После уроков они традиционно задерживались на школьном стадионе. Пока Зинка скакала, и бегала, и делала «сальто», Мурашин сидел с портфелями и ее курточкой и смотрел с совершенно равнодушным лицом, даже не улыбался. Зинке иногда становилось досадно, и она обещала себе, что в следующий раз пойдет домой с какими-то более интересными мальчиками, но Мурашин каким-то непостижимым образом оказывался рядом в наиболее подходящий момент, и молча подавал ей пальто и принимал портфель. Когда-то, еще в третьем классе, Зинка сама первая подлетала к нему, тормозя на всех парах, задевая взметнувшейся плиссированной юбкой и фартуком, и спрашивала, с легкой одышкой, почти на ухо: «Ты почему никогда не побежишь за мной?», а Мурашин отвечал просто: «А зачем? Ты сама ко мне прибегаешь». Зинка растерялась, а потом пересела к нему за парту, и они стали дружить. Когда она приезжала со сборов из Чехословакии или ГДР, дети обступали ее, теребили, разинув рты, рассматривали всякие заграничные фантики и сувениры, а Мурашин сохранял деловитое спокойствие, и ему все равно потом доставалось самое лучшее – в пятом классе Зинка привезла ему черную водолазку, и все, даже учителя, ощутили в этом подарке какую-то взрослую интригующую серьезность. Мама Мурашина, учительница алгебры и геометрии, вздохнула с облегчением, когда Зинку проводили в спортивный интернат на другом конце города. На выходных она приезжала домой – какая-то уже тогда немного другая, не похожая на сверстников и вообще на обыкновенных людей – какая-то вся ногастая, жилистая, с высоким хвостом на затылке и непривычно огромной спортивной сумкой через плечо.
Когда погода позволяла, они с Мурашиным отправлялись на многочасовые прогулки по Киеву.

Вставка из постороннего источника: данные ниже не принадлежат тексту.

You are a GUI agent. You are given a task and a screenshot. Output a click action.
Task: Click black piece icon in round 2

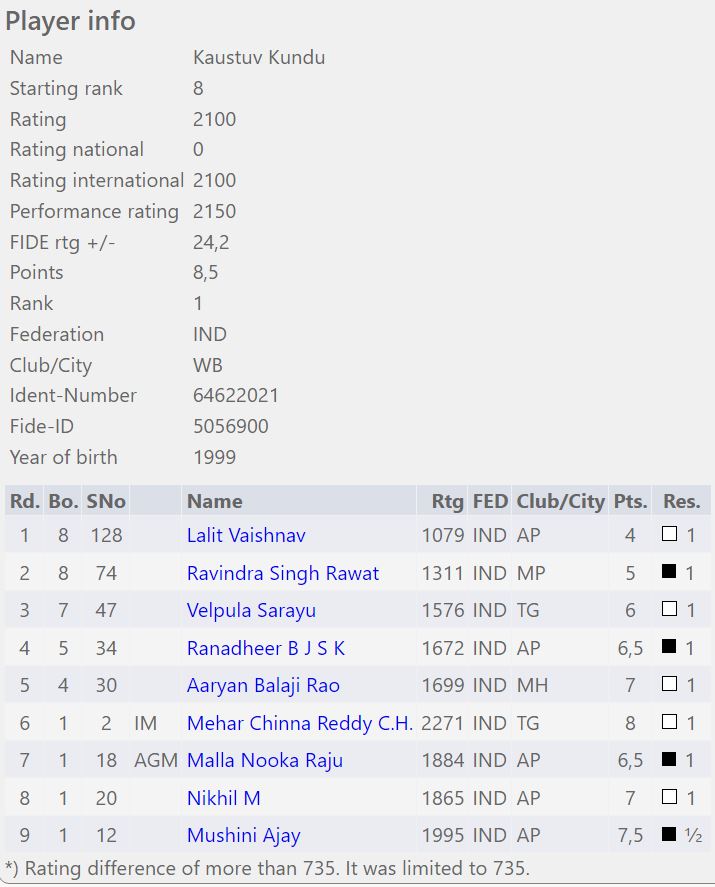tap(670, 573)
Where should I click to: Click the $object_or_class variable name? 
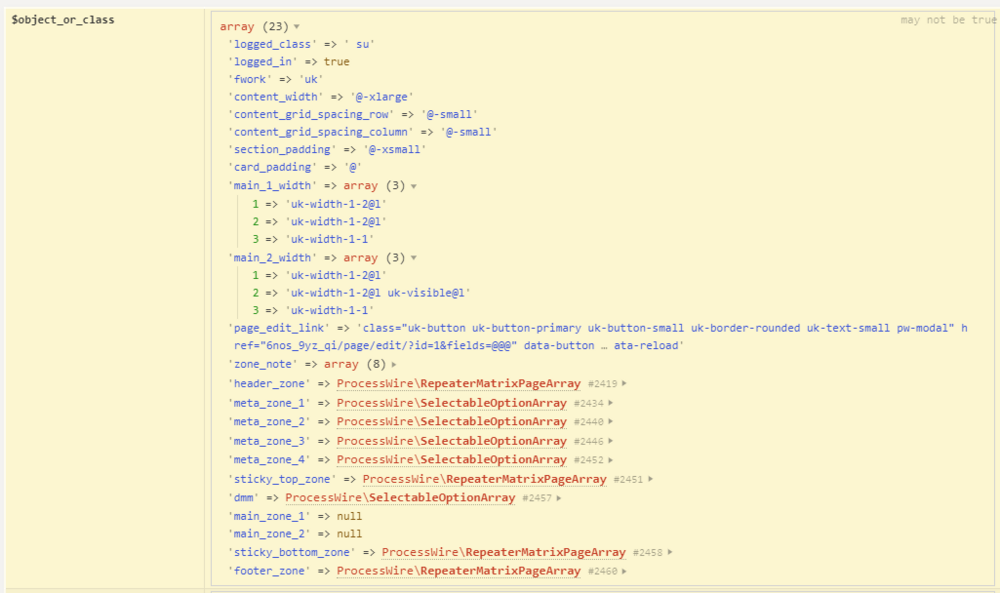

Центральный Киев, простираясь на запад, резко обрывается, словно перечеркнутый под линейку – железнодорожным полотном и тянущимися вдоль него индустриальными постройками: старинной ТЭЦ, молокозаводом, мебельной фабрикой, различными цехами и ангарами, бетонными заборами, – пыльными нагромождениями промзоны, огибающей нежилые, в зарослях, холмы. А на них, за ними – Чоколовка. Странный Зинкин район, с коренными киевлянами в третьем, а то и в четвертом поколении, граничащий с центральными улицами с восточной стороны, и западным флангом упирающийся в аэропорт и Большую Окружную дорогу. Возможно, здесь удалось задержать время – город в эту сторону больше не рос, новостройки возникали очагово, не множились новыми микрорайонами, и по сей день Чоколовка преимущественно такая же, как была в эпоху Зинкиной юности – в пятиэтажных «сталинках», тенистых палисадниках, с тихими улицами, обсаженными каштанами.
Зинка без остановки рассказывала Мурашину о своих спортивных буднях, о поездках, о тренерах и девчонках. Ее глаза, жирно подведенные черным карандашом, блестели, руки, широко жестикулируя, трогали Мурашина то за шею, то за талию, то ерошили редкие белобрысые кудри. Он чуть жмурился и задирал подбородок, и Зинке даже нравилось, что не улыбался при этом и не пытался обнять ее в ответ.